Pendant quatre ans, il a vécu rongé par sa « guilty conscience », a déclaré Rakesh Gooljaury en Cour intermédiaire aujourd’hui. Appelé à la barre dans le cadre de son procès pour « effecting public mischief », l’homme d’affaires est revenu en détail sur les événements survenus dans la nuit du 2 au 3 juillet 2011 au campement de Navin Ramgoolam.

Gooljaury avait affirmé, à l’époque, que le Premier ministre n’était pas à Roches-Noires. Avant de revenir sur son témoignage, début 2015.

Devant la magistrate Renuka Devi Dabee, Gooljaury a expliqué qu’au moment du cambriolage, lui n’était déjà plus sur les lieux mais chez lui. Suite à un appel téléphonique de Nandanee Soornack, il est revenu au campement de Roches-Noires.

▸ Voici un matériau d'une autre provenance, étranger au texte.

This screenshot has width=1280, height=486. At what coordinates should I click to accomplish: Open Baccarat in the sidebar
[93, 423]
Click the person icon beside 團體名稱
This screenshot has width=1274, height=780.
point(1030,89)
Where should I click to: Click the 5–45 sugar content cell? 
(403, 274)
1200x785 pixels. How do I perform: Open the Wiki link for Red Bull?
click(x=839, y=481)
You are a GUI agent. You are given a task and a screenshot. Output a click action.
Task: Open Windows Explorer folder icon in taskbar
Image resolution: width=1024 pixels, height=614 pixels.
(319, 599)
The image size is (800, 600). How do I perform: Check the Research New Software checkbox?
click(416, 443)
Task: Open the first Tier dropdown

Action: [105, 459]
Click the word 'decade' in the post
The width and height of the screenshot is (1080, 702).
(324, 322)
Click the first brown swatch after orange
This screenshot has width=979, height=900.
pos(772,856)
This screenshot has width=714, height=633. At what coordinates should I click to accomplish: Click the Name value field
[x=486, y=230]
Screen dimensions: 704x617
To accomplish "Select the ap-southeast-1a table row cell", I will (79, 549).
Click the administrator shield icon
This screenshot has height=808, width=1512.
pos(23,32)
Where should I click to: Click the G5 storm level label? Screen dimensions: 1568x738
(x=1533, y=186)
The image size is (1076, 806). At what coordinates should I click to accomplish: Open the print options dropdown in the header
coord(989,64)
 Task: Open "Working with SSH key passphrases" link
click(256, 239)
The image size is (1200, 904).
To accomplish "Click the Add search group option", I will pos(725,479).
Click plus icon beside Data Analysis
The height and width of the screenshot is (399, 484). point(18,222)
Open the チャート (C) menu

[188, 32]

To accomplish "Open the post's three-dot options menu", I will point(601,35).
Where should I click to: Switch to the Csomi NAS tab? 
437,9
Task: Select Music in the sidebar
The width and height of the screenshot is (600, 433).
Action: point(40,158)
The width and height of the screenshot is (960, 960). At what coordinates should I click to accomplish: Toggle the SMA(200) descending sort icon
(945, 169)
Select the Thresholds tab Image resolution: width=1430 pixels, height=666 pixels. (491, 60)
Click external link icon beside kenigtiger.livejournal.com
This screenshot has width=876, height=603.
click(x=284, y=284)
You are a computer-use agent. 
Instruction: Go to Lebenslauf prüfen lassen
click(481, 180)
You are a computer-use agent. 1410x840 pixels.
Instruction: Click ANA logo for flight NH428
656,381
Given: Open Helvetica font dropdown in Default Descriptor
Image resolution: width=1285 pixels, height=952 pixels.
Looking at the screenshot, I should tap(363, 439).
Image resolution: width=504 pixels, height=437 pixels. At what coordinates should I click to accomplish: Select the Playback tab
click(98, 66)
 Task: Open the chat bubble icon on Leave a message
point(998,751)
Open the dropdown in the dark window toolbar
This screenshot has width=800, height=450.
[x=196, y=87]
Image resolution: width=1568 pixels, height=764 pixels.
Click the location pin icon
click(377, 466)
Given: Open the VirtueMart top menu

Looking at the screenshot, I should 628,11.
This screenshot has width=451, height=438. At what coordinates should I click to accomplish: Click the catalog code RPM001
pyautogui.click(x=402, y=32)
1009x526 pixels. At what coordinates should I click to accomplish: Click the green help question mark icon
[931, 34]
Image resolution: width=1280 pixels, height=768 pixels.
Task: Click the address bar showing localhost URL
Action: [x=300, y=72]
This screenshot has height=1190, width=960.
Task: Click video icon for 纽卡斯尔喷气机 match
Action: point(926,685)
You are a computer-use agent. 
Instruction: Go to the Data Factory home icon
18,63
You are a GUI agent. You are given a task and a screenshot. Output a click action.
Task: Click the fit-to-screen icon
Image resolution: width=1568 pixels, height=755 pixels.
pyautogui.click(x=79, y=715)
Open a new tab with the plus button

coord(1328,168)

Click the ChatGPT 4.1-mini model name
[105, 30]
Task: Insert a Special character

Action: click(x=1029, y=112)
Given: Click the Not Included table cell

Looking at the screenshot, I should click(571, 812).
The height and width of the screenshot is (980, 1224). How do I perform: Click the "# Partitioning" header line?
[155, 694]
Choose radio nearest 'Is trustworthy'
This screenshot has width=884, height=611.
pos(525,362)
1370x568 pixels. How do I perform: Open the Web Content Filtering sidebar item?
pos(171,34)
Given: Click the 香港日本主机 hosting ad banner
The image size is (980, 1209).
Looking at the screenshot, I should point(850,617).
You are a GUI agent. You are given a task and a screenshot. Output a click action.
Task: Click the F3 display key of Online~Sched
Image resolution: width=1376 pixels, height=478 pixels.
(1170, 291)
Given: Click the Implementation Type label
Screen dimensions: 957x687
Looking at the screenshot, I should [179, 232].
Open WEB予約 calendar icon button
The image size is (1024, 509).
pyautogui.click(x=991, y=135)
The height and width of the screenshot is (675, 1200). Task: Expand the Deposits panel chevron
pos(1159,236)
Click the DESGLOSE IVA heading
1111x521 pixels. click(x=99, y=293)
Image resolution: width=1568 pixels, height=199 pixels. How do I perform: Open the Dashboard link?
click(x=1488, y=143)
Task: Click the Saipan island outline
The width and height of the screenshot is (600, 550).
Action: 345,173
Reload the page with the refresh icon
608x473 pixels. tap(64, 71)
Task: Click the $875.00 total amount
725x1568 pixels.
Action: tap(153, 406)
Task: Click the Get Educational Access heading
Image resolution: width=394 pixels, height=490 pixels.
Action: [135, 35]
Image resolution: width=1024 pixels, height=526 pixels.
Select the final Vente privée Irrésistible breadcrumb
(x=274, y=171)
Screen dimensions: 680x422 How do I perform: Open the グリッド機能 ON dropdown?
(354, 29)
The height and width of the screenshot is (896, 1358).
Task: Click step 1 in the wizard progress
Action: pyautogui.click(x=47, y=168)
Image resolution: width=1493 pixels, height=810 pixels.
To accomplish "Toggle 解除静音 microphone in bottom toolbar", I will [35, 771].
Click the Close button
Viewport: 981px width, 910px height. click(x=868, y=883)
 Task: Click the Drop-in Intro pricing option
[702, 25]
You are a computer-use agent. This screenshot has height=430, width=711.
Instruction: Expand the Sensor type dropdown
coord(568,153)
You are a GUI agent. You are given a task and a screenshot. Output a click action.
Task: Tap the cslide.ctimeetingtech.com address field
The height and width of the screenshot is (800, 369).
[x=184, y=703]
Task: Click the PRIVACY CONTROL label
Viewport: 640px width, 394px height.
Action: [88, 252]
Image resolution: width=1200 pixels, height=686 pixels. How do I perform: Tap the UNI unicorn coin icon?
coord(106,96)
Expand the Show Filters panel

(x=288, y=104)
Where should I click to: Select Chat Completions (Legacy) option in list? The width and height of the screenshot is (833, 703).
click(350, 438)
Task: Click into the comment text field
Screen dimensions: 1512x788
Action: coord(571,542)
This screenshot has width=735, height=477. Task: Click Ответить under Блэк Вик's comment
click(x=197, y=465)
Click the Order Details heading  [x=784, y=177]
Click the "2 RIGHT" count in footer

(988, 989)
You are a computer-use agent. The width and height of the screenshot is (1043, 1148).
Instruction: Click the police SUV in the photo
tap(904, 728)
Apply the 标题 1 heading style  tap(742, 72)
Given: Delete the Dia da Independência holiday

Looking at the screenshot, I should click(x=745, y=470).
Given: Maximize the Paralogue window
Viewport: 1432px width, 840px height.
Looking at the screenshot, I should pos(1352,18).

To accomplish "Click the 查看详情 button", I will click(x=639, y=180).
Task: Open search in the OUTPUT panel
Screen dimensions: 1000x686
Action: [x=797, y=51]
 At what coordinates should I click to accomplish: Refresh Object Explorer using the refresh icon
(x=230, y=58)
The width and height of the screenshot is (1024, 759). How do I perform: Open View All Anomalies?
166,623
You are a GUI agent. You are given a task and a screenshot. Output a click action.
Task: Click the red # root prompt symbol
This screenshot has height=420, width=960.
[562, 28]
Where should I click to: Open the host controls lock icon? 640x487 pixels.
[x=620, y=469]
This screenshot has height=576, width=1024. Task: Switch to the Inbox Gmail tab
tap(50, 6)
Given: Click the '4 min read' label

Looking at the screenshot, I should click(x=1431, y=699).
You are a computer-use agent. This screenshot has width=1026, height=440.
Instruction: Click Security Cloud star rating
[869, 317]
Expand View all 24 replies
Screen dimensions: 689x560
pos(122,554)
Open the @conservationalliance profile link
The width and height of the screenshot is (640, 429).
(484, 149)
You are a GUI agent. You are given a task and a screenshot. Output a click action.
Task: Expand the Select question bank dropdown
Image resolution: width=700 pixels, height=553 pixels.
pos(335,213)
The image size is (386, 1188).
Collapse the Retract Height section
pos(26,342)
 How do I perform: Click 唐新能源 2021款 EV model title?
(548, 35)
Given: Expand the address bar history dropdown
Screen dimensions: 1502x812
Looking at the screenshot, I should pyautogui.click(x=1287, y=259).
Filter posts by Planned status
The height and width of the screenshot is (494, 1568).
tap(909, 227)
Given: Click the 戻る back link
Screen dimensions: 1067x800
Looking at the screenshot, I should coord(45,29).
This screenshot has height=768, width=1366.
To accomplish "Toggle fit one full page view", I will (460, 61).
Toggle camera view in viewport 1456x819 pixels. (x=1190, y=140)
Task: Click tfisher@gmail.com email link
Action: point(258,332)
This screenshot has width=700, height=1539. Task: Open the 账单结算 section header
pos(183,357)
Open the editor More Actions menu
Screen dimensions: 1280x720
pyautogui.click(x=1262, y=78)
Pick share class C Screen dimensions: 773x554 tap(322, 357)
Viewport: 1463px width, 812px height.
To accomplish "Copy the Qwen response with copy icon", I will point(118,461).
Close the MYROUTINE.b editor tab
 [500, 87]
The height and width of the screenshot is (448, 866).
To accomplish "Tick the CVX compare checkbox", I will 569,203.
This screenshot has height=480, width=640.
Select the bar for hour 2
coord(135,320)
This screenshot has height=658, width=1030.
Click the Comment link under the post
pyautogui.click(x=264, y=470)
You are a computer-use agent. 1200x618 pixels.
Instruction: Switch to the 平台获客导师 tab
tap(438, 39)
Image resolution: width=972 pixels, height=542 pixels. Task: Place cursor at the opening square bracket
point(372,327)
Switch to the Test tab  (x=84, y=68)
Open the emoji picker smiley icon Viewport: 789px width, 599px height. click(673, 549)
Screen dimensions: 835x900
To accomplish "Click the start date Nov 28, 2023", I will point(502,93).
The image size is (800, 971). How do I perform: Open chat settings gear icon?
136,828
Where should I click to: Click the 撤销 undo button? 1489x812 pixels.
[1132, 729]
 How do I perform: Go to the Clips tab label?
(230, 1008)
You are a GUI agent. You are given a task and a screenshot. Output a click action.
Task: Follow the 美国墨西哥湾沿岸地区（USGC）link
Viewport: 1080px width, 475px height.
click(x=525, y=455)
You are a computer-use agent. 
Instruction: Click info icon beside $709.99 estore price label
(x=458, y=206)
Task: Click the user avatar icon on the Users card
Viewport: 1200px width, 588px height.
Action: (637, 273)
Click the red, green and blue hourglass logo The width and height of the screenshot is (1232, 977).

A son arrivée, le Premier ministre d’alors et la patronne d’Airway Coffee avaient les cheveux ébouriffés. Dev Jokhoo, alors chef des services de renseignement, et Sooroojebally, celui de la VIPSU, ont fait leur apparition peu après, à quelques minutes d’intervalle.

Selon Gooljaury, Navin Ramgoolam a raconté avoir été attaqué par un voleur. Et c’est lui, ainsi que les anciens Deputy Commissioner of Police Jokhoo et Sooroojebally, avance l’homme d’affaires, qui auraient fait pression sur lui pour qu’il fasse un faux témoignage.

Dans sa plaidoirie, MJacques Panglose a requis que son client ne soit pas condamné à une peine de prison. Arguant que Gooljaury a agi comme il l’a fait par égard pour l’amitié qu’il partageait avec l’ex-Premier ministre et qui lui demandait son aide. L’avocat Sanjeev Teeluckdharry, qui assure également la défense de l’homme d’affaires, a souligné que personne n’a subi de préjudice dans cette affaire.

La magistrate Renuka Devi Dabee rendra son verdict le lundi 18 avril prochain.

A l’issue de ce procès, Rakesh Gooljaury sera témoin à charge contre Ramgoolam, Sooroojebally et Jokhoo. Les trois seront poursuivis pour complot.